● SHORT TASK 1
List every field name that the RAG/REFRAG user guide includes in the JSONL document format for preparing documents.
● SHORT TASK 2
According to the RAG/REFRAG user guide, which type of model is not supported for RAG fine-tuning?
● SHORT TASK 3
Write the next part of the RAG/REFRAG user guide, continuing from its final line.

● TEXT PROVIDED

15 KiB
RAG/REFRAG User Guide
Complete Guide to Retrieval-Augmented Fine-Tuning in Nanochat
This guide shows you how to fine-tune your nanochat Mamba or hybrid models using your own documents via RAG (Retrieval-Augmented Generation).
Table of Contents
- Quick Start
- Prerequisites
- Step 1: Prepare Your Documents
- Step 2: Build Knowledge Base
- Step 3: Fine-Tune with RAG
- Step 4: Use Your RAG Model
- Advanced: REFRAG Training
- Troubleshooting
- Best Practices
Quick Start
# 1. Create example dataset
python -m scripts.prepare_rag_dataset --mode example --output data/rag_examples
# 2. Fine-tune hybrid model with RAG
torchrun --standalone --nproc_per_node=8 -m scripts.rag_finetune \
--knowledge_base data/rag_examples/knowledge_base \
--source mid \
--retriever_type simple
# 3. Use the model (see Step 4)
Prerequisites
Required Packages
# Core dependencies (already in nanochat)
uv sync
# For dense retrieval (recommended)
uv pip install sentence-transformers faiss-cpu
# For BM25 retrieval (optional)
uv pip install rank-bm25
# For GPU-accelerated FAISS (optional)
# uv pip install faiss-gpu
Model Requirements
- ✅ Must use Mamba or hybrid model (block_pattern contains "M")
- ✅ Recommended: hybrid with early transformer, late Mamba
- ❌ Pure transformer models NOT supported (use for standard fine-tuning)
Step 1: Prepare Your Documents
Format Your Documents
Create a JSONL file where each line is a document:
{"id": "doc_001", "title": "Document Title", "content": "Your document content here...", "source": "optional"}
{"id": "doc_002", "title": "Another Document", "content": "More content...", "source": "optional"}
Example (my_documents.jsonl):
{"id": "policy_001", "title": "Return Policy", "content": "Customers can return items within 30 days of purchase with original receipt. Refunds are processed within 5-7 business days."}
{"id": "policy_002", "title": "Shipping Information", "content": "We offer free shipping on orders over $50. Standard shipping takes 3-5 business days. Express shipping is available for additional cost."}
{"id": "faq_001", "title": "Account Creation", "content": "To create an account, click the Sign Up button and provide your email address. You will receive a confirmation email to verify your account."}
Test with Example Dataset
# Generate example dataset for testing
python -m scripts.prepare_rag_dataset \
--mode example \
--output data/rag_examples
# This creates:
# - data/rag_examples/documents.jsonl (10 example docs)

● MATERIAL
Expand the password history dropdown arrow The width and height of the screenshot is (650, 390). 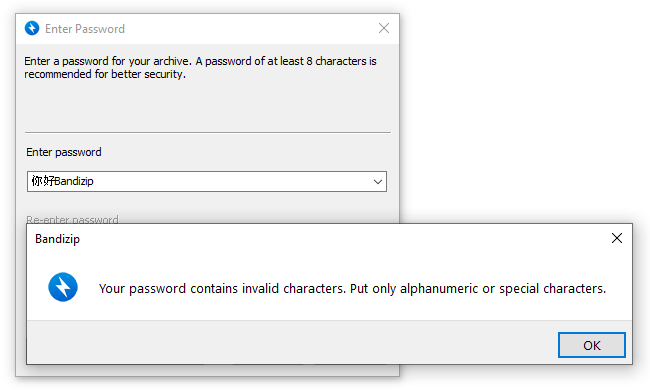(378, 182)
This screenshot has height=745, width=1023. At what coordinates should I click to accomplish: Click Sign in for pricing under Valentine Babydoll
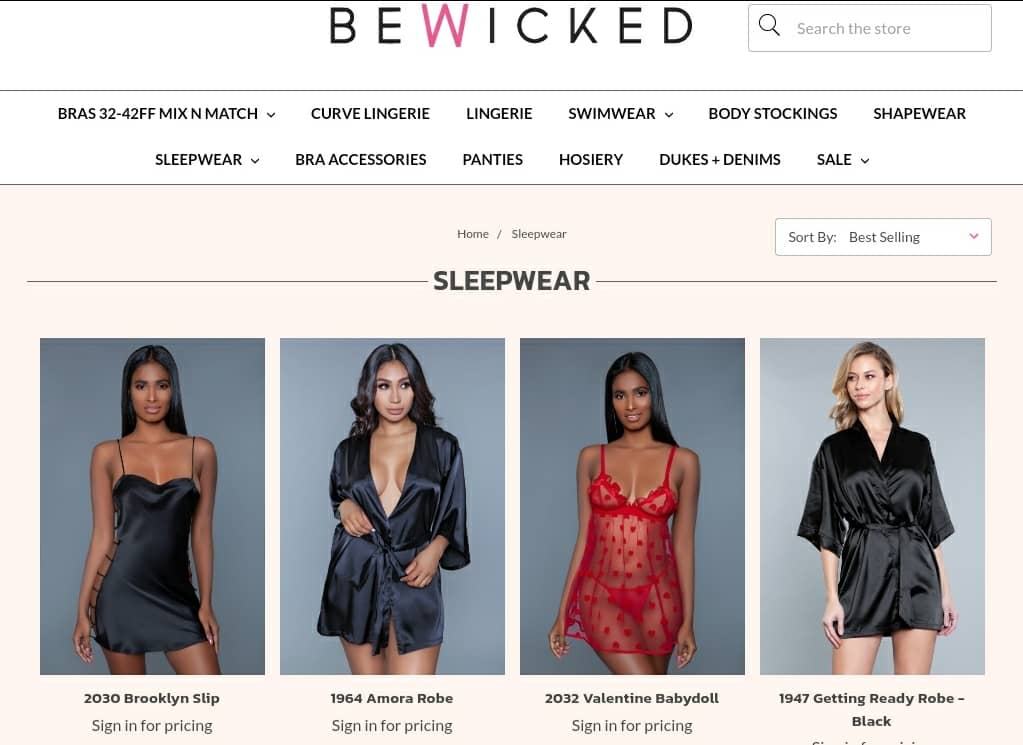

● EXERCISE RESPONSE 1
id, title, content, source

● EXERCISE RESPONSE 2
Pure transformer models are not supported.

● EXERCISE RESPONSE 3
# - data/rag_examples/queries_train.jsonl (example queries)
# - data/rag_examples/knowledge_base/ (built KB)
Step 2: Build Knowledge Base
Option A: Simple Retriever (No Dependencies)
python -m nanochat.retrieval \
--documents data/my_documents.jsonl \
--output data/my_kb \
--type simple
Pros: No extra dependencies, fast Cons: Lower quality retrieval
Option B: Dense Retriever (Recommended)
# Requires: pip install sentence-transformers faiss-cpu
python -m nanochat.retrieval \
--documents data/my_documents.jsonl \
--output data/my_kb \
--type dense \
--model all-MiniLM-L6-v2
Pros: High quality semantic retrieval Cons: Requires ~100MB model download
Option C: Using the Preparation Script
python -m scripts.prepare_rag_dataset \
--mode build \
--documents data/my_documents.jsonl \
--output data/my_kb \
--retriever_type dense
Verify Knowledge Base
from nanochat.retrieval import RetrievalManager
# Load KB
manager = RetrievalManager(
retriever_type="dense",
knowledge_base_path="data/my_kb"
)
# Test retrieval
results = manager.retrieve("return policy", top_k=3)
for doc in results:
print(f"Score: {doc.score:.3f} - {doc.title}")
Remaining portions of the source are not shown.